The situation in Libya in 2020 is witnessing important military developments on the ground. As Haftar militias backed by Egypt, the United Arab Emirates, Russia and France are advancing towards the capital, Tripoli, in attempt to surround the capital from all sides, amid frequent “hit-and-run” battles on the Tripoli airport road, Fayez al-Sarraj’s forces on the other hand appear to be holding up and steady; if this attack is repelled, developments on the ground will certainly differ. In my view, the GNA forces must shift from defense to attack, as the best way to force the Haftar militias to return to the eastern region again.

The Turkish intervention has so far been limited, as the Turkish State has sent only dozens of its soldiers to the Libyan interior, along with some military aid. It is clear that there is no prospect for a political solution, and Haftar’s recent “escape” from Russia ceasefire talks before signing a political agreement is an indication of this, particularly amid Haftar militias’ violation of the cease-fire agreement announced on 12 January even while Haftar was in Russia. Therefore, the situation is likely to witness further escalation between the militia of Khalifa Haftar and the Presidential Council forces.

The timing is now of utmost importance in Libya; and if the actual intervention in the manner appropriate for the Turkish side is delayed, Al-Sarraj and his forces may fall into a major impasse; especially that the Egyptian army and the Emirati side are now transferring more military aid to the Haftar militias.
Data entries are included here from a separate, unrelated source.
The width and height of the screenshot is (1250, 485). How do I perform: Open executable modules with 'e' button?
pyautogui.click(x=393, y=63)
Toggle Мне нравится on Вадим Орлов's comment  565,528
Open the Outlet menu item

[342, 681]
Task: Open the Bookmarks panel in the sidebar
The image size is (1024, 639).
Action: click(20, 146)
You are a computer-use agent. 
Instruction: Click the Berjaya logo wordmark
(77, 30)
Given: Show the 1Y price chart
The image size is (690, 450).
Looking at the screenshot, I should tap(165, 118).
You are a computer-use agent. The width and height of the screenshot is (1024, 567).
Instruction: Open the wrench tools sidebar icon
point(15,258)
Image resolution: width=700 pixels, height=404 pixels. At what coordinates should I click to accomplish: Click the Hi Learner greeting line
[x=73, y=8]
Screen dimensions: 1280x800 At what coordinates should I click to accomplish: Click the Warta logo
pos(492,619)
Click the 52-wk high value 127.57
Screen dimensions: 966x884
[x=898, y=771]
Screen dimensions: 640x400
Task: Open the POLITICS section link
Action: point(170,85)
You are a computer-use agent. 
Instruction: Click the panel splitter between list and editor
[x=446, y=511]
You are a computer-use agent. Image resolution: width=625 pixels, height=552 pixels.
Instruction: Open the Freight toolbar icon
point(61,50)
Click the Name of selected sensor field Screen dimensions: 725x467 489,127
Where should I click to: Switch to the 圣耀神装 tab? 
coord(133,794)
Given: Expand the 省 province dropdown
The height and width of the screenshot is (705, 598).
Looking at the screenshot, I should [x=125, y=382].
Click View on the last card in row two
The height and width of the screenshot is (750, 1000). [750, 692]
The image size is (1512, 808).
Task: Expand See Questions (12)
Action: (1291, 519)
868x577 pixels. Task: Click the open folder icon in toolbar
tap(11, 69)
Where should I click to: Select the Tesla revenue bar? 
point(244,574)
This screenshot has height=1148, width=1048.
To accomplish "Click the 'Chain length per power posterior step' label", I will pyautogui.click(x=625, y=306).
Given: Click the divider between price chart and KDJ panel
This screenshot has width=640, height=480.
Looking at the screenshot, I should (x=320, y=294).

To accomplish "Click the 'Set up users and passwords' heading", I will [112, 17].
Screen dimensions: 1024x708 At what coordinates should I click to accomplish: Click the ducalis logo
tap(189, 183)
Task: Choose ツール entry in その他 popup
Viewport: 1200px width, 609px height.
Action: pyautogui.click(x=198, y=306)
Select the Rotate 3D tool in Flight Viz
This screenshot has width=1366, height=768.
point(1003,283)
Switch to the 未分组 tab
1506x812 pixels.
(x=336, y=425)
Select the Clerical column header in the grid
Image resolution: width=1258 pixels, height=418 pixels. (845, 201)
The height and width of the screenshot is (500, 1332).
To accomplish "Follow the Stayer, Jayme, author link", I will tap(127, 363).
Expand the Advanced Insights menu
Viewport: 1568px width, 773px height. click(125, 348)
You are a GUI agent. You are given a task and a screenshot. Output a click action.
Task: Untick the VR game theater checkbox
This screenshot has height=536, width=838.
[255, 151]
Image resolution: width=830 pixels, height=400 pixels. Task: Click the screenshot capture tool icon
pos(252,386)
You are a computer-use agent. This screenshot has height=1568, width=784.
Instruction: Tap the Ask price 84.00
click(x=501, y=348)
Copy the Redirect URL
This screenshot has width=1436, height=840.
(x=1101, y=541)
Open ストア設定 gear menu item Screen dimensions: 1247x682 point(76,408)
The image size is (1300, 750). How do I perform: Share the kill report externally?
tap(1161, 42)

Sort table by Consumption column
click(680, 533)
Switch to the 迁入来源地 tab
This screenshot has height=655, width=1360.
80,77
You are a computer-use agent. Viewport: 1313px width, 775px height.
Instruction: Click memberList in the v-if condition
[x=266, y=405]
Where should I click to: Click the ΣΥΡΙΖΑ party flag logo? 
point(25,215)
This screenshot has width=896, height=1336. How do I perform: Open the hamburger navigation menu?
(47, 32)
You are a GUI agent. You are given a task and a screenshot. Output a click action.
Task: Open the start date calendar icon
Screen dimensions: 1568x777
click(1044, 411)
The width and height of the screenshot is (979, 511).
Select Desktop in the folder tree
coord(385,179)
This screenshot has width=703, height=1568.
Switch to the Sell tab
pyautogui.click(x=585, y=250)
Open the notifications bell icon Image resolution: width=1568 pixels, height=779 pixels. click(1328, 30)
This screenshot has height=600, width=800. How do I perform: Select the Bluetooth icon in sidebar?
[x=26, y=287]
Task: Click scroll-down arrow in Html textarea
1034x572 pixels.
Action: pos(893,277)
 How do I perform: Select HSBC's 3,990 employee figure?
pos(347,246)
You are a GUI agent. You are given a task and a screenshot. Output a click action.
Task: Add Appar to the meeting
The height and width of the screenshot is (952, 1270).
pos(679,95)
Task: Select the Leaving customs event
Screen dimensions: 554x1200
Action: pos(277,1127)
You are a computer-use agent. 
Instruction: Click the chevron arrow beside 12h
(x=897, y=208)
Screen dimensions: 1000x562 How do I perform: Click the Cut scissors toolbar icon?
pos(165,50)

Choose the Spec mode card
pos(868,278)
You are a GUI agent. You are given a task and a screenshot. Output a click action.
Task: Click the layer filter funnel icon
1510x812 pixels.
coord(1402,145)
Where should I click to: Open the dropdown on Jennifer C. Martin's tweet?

In addition, the Egyptian army during January 2019 conducted a major military exercise in the northern and western strategic directions, “Qadir 2020”, while massing forces intensively now within the scope of these two strategic directions close to the Libyan border, which indicates likeliness of further ground military intervention of the Egyptian forces in Libya in the coming period; and perhaps the statement of Aqilah Saleh, the speaker of the dissolved “Libyan parliament” in Tobruk ,which he announced during his recent visit to Egypt, that they might call on the Egyptian army to intervene in Libya – is an indication of this likeliness.